Once you determine the risk parameters of your assets, evaluate or map what the potential access points might be if you shift to the cloud. Can all your data go on the cloud? Should more sensitive data remain under your own IT department's control? Is there an international component to the data transfer? This will help determine the type of cloud security the business may need, as well as demonstrate inherent weaknesses in its security protocols.
Map the flow of data, including how it would run from your business to the cloud service and to any other customers or locations. What are the exposure points?
Also map the security controls you plan to use to mitigate all security risks, independently of whether they will be executed by your organization or the CSP.
In a report by the Cloud Security Alliance titled "Security Guidance for Critical Areas of Focus in Cloud Computing V3.0," the authors wrote, "[The company] should determine whether its business model allows for the use of cloud computing services, and under which conditions. The nature of its business might be such that any relinquishment of control over the company data is restricted by law or creates serious security concerns."

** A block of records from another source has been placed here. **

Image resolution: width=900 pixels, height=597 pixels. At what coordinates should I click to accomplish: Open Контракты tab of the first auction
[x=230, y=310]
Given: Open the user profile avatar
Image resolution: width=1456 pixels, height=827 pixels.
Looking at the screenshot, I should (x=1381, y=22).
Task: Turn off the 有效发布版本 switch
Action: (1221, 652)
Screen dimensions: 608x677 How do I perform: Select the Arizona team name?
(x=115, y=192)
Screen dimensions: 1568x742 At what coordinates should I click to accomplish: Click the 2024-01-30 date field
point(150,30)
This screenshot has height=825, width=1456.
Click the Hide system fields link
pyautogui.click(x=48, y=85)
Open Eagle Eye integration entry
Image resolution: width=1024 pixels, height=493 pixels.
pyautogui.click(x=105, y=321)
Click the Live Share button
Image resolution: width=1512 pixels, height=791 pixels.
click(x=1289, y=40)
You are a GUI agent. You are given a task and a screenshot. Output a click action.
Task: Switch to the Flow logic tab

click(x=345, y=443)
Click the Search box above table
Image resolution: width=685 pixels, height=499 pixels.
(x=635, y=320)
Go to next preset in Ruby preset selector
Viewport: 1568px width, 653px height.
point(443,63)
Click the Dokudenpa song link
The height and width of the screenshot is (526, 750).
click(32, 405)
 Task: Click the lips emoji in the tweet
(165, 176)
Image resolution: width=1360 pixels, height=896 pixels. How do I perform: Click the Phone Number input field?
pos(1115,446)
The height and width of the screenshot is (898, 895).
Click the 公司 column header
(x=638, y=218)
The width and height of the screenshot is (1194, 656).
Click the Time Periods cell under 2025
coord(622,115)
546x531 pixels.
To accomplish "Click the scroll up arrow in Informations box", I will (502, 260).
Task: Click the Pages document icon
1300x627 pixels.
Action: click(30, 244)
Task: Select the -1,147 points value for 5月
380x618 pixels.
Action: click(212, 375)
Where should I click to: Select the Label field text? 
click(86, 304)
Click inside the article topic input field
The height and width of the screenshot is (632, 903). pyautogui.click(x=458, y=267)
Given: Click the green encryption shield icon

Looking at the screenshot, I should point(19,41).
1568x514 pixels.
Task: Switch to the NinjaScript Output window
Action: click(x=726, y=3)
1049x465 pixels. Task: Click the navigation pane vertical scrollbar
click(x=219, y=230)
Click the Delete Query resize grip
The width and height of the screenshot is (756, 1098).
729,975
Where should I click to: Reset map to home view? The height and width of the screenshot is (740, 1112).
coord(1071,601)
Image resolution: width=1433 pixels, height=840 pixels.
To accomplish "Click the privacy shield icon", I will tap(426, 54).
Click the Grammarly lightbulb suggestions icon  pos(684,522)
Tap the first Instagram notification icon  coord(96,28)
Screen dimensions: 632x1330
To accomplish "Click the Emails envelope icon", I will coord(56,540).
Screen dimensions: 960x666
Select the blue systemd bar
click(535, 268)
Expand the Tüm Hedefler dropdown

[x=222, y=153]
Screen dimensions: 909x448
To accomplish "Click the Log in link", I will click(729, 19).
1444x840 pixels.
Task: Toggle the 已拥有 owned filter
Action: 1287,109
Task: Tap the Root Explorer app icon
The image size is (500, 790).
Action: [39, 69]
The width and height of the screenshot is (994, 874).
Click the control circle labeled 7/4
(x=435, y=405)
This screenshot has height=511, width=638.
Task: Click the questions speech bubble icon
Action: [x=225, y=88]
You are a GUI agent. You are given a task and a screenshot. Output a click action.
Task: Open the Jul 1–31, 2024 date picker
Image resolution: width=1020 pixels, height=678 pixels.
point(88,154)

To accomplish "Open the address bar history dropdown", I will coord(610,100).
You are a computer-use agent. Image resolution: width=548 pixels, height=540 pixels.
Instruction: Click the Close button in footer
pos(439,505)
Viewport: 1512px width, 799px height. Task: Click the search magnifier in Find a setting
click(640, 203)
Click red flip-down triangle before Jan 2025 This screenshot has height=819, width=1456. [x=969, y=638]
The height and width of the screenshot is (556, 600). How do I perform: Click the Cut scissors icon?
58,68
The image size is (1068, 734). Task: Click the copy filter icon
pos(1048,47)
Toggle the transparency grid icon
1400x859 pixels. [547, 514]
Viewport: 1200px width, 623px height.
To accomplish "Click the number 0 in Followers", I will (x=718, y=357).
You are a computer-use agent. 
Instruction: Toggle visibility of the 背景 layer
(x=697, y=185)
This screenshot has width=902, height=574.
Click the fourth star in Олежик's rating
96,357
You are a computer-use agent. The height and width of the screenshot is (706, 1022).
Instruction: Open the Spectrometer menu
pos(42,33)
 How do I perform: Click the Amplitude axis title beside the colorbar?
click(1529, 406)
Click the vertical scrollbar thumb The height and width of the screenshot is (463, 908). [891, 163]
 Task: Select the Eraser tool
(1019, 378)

Then, when contracting for the cloud service, it's important that everyone involved understands—and that it's spelled out in the contracts—who is responsible for what, broken into zones of responsibility when it comes to security. It's a very good idea to have your company's own IT people perform a physical and procedural audit of the cloud provider's facilities; they can have all the internal controls in the world, but they'll be wasted if the door to the server room is unlocked with a list of access codes posted next to the keyboard.
In an ideal world, you would be able to regularly audit the CSP's procedures and facilities to guarantee continued security compliance, but that's not really practical in the real world. A more realistic plan is to arrange regular contact between the IT department and the CSP to review CSP security procedures and facilities.
With discipline, thought, and preparation, moving to the cloud can be an efficient and cost-effective way to expand business operations. However, as the Cloud Security Alliance report notes, "the responsibility for protecting and securing the data typically remains with the collector or custodian of that data, even if in some circumstances, this responsibility may be shared with others. When it relies on a third party to host or process its data, the custodian of the data remains liable for any loss, damage, or misuse of the data."
So be ready:
- Know yourself: Understand your risks.
- Know your enemy: Model your threats.
- Prepare to engage: Verify your security procedures and make a plan.